Comment lever une interdiction de territoire français ? 

Il existe plusieurs manières de lever uneinterdiction du territoire français. Dans les dix jours qui suivent celui où elle est prononcée, il est possible de faire appel de la décision, mais du fait de ces courts délais, la plupart des personnes ne sont pas concernées par cette voie de recours. 

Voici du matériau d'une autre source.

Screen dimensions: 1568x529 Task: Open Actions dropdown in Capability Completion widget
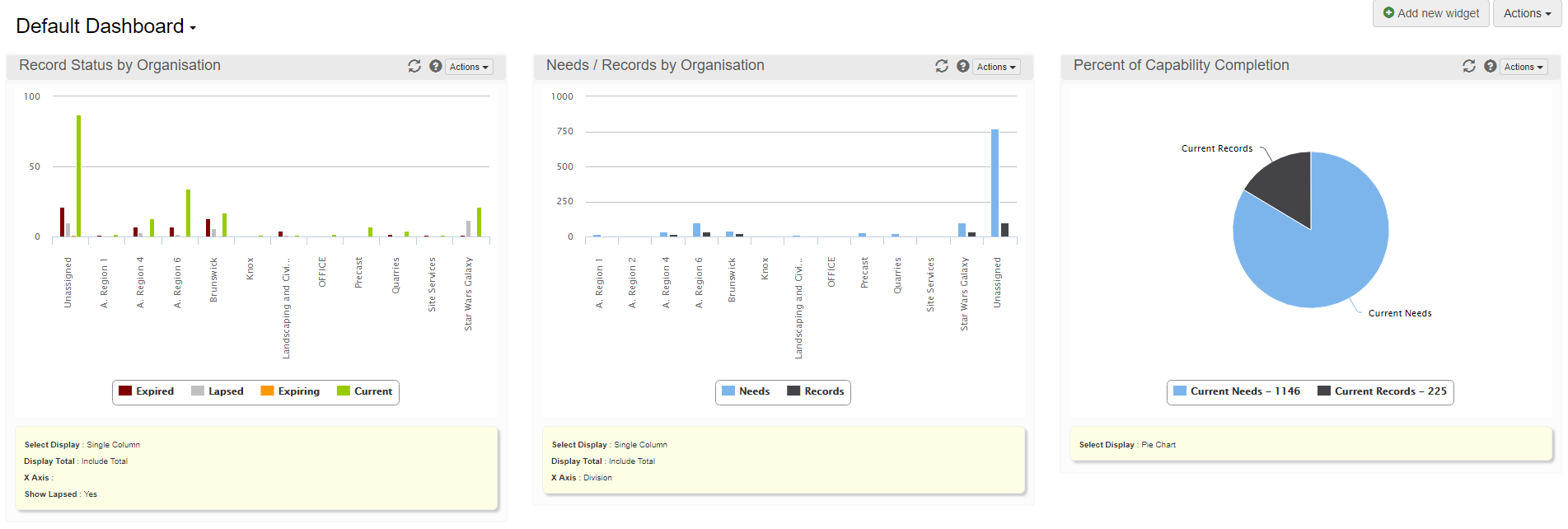coord(1524,67)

Pour ces dernières, une autre voie de recours est possible : la requête en relèvement. Cette requête consiste à demander à la juridiction qui a prononcé l’interdiction du territoire français de revenir sur sa décision, notamment parce que la situation de la personne concernée a évolué depuis qu’elle a été prononcée, ou que les garanties de réinsertion sont réunies. Toutefois, le législateur n’a cessé, au fil des réformes, de durcir les conditions à toutes réunir pour pouvoir introduire une requête en relèvement : 

  • Seule la peine d’interdiction du territoire français prise à titre complémentaire (en plus de la peine de prison) peut faire l’objet d’un relèvement ; 
  • Seule la juridiction qui a prononcé l’interdiction du territoire français peut la relever (en l’espèce le ou la procureure de la République, en cas de pluralité d’ITF, la dernière juridiction a avoir prononcé une ITF devient compétente) ; 
  • Seule la requête introduite à un certain moment peut être recevable : une requête en relèvement ne sera recevable que si elle est introduite six mois après la décision de condamnation (sauf durée de condamnation inférieure à six mois). En cas de rejet de la requête, une nouvelle requête ne sera recevable que six mois après la décision de rejet. 
  • Et, pour finir, seule la requête introduite par une personne empêchée sera recev able : pour que sa demande soit recevable, la personne doit être assignée à résidence, incarcérée ou à l’étranger.  

Ces différentes conditions sont cumulatives.  

Si vous êtes confronté∙e à ce type de mesure, vous pouvez prendre attache avec les différentes permanences de La Cimade 

Références :  

  • Articles 702-1 et 703 du code de procédure pénale.